Symptoms fall into two categories, obsessions and compulsions. Obsessions often fall into themes and include irrational thoughts and fears. Some examples of obsessive thoughts are:
-Fear of being contaminated
-Doubts that you have completed a task (i.e. turning off the stove)
-Increased stress when things are not organized to a specific set of self-imposed parameters
-Images of harm to one’s self
-Images or fear of harming someone else
-Fear of saying or shouting something inappropriate
-Fear of embarrassment
-Distressing sexual images
-Fear of chemicals or medications that can cause harm
Compulsion symptoms are repetitive behaviors that are completed as a relief of the anxiety that is triggered by the obsessions and often experienced as something they are driven to do. They can also be used to prevent something bad from happening, again driven by the obsessions. Compulsions can also be made up of rules and rituals that help control the anxiety when experiencing obsessive thoughts. Compulsions may also have themes; such as, washing and cleaning, counting, checking, demanding reassurances, following a strict routine, or orderliness. Some examples are:
-Checking doors repeatedly to see if they are locked
-Counting in patterns
-Silently repeating prayers, words, or phrases
-Organizing things into patterns or in a unique way
How is OCD Diagnosed?
A combination of physical exam (to rule out other causes) and psychological evaluation is utilized to diagnose OCD. There is a specific set of diagnostic criteria that is used to diagnose, which is determined by the DSM. The general criteria states that a person:
-Must have either obsessions, compulsions, or both
-May or may not realize that obsessions and compulsions are excessive, irrational, or unreasonable.

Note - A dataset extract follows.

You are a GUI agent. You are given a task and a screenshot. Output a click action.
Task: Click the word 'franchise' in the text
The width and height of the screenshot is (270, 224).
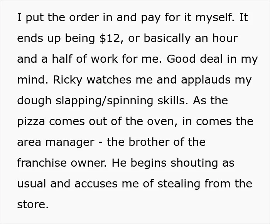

-Obsessions and compulsions are significantly time-consuming and interfere with daily routine or social and work functioning.
Obsessions and Compulsions separately must meet certain criteria. Obsessions must be recurrent, persistent, and unwelcome thoughts, impulses, or images that are intrusive and cause distress. A person must try to ignore these thoughts, images, or impulses or to suppress them with compulsive behaviors. Compulsions are repetitive behaviors that you feel driven to perform, they must be in an attempt to neutralize an obsession, and the behaviors or mental acts are meant to prevent or reduce distress, but are excessive and not realistically related to the problem they are intended to correct.
How is OCD Treated?
OCD is most effectively treated through a combination of medication and psychotherapy. Psychiatric medications can assist in controlling the obsessions and compulsions, as well as reduce the feelings of anxiety caused by them. Psychotherapy, most commonly Cognitive Behavioral Therapy (CBT) or Exposure and Response Prevention (ERP) is the most effective treatment for OCD. CBT focuses on correcting thought patterns that lead to distressing emotions and ERP involves gradual exposure to a fear or obsession while teaching healthy and effective ways to cope with the distress. Both forms take significant practice and time, but are effective in reducing symptoms and improving quality of life.